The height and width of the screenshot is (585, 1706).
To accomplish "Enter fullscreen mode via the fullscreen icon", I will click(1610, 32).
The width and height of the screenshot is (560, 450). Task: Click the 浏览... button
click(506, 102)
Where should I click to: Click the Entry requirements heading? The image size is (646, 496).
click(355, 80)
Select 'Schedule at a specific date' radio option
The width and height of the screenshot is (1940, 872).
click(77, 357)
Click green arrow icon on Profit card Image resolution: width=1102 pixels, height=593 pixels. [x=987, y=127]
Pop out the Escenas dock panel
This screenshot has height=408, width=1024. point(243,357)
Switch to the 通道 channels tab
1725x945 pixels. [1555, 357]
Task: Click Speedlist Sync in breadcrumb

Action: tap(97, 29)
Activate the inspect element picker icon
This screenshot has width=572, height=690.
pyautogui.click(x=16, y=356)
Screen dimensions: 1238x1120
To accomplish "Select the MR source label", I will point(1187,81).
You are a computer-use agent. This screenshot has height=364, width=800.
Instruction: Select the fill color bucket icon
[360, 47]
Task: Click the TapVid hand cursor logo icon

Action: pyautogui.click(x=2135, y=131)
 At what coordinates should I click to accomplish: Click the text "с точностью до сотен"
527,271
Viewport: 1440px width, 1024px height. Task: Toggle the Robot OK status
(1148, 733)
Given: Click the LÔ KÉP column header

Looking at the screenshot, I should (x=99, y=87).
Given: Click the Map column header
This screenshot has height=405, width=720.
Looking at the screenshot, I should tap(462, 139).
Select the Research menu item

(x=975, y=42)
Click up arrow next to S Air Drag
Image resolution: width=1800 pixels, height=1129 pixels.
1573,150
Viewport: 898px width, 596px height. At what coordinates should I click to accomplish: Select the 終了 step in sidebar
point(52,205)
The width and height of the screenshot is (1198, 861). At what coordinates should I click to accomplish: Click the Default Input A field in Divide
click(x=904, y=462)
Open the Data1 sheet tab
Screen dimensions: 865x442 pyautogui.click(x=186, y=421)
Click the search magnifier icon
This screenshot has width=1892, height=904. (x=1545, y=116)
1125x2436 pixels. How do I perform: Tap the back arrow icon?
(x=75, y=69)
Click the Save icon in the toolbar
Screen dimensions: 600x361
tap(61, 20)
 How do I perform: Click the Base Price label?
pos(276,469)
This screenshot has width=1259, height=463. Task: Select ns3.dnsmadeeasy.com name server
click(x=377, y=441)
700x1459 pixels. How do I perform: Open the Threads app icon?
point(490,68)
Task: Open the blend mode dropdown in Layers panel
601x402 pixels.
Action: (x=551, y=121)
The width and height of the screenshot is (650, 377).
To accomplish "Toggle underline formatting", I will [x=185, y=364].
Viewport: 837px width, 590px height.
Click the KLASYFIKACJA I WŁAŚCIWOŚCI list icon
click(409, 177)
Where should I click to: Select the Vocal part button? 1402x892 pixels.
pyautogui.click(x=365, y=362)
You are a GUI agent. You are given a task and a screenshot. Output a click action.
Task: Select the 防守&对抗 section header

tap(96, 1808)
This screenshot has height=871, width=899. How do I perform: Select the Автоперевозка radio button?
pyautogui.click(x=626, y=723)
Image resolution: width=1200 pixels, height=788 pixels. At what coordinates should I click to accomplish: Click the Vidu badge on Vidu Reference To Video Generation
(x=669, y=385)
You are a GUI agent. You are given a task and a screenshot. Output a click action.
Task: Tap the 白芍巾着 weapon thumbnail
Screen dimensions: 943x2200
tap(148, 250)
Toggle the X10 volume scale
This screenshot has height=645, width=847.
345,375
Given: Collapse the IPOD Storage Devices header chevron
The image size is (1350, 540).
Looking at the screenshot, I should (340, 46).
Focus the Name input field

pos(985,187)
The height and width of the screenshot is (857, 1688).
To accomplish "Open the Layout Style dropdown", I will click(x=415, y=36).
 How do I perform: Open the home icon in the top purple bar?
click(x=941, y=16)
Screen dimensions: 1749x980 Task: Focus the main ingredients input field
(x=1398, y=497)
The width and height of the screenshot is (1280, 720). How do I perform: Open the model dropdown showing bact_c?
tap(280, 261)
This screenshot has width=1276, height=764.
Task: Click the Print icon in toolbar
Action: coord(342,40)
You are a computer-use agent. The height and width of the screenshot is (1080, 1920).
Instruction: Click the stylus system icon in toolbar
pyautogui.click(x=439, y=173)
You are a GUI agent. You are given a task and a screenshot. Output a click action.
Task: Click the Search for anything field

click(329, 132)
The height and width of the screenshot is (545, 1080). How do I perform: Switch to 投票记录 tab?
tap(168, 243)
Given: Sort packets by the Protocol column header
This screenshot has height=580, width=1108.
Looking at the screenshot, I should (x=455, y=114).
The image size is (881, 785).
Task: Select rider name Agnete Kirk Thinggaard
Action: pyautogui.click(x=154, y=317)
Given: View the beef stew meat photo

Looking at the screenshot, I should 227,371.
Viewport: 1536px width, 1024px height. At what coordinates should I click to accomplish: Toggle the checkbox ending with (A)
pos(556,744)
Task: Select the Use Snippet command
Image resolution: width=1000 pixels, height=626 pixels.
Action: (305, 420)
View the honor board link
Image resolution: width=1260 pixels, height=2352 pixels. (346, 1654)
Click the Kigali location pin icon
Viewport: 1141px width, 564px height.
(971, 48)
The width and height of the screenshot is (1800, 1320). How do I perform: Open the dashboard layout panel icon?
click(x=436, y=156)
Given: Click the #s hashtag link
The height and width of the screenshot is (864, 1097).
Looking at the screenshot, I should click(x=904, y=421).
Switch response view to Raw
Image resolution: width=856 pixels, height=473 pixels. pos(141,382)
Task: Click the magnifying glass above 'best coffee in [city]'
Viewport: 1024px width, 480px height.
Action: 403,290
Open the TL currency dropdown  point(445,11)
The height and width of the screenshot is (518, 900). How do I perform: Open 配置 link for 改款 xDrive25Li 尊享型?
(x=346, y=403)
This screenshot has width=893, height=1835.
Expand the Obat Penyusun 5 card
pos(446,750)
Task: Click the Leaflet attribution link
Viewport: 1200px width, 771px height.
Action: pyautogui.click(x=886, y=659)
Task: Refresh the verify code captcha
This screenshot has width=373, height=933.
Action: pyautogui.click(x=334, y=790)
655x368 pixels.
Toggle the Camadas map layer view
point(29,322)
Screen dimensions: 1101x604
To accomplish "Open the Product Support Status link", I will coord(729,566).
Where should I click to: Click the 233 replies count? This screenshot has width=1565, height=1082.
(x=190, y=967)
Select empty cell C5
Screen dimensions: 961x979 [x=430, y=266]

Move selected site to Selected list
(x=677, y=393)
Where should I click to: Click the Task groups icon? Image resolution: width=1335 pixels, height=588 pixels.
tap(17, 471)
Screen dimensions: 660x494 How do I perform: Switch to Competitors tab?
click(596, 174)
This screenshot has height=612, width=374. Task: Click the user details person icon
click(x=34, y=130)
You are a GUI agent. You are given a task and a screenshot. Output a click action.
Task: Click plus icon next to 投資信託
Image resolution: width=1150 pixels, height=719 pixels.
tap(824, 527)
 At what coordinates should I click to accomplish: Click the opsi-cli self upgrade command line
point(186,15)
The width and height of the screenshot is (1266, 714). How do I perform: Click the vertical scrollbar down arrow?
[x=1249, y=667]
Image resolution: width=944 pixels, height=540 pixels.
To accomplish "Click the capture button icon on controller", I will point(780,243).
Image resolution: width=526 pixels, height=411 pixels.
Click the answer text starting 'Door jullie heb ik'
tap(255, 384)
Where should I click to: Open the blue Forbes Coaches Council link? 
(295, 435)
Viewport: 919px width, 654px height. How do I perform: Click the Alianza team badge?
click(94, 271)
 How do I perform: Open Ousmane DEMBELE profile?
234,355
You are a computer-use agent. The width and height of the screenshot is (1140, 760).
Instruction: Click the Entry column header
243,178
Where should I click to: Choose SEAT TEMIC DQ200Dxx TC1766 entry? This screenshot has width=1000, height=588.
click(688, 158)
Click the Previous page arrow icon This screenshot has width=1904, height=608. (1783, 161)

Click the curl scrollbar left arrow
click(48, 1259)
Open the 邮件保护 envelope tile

* **YOUR GOAL**:
Pull out all lines from the listing that contain the string "will".

* **REPLY**:
To accomplish "Enter fullscreen mode via the fullscreen icon", I will click(1610, 32).
To accomplish "Select the MR source label", I will point(1187,81).
To accomplish "Toggle underline formatting", I will [x=185, y=364].
To accomplish "Open the Layout Style dropdown", I will click(x=415, y=36).
To accomplish "Open the Product Support Status link", I will coord(729,566).
To accomplish "Click the capture button icon on controller", I will point(780,243).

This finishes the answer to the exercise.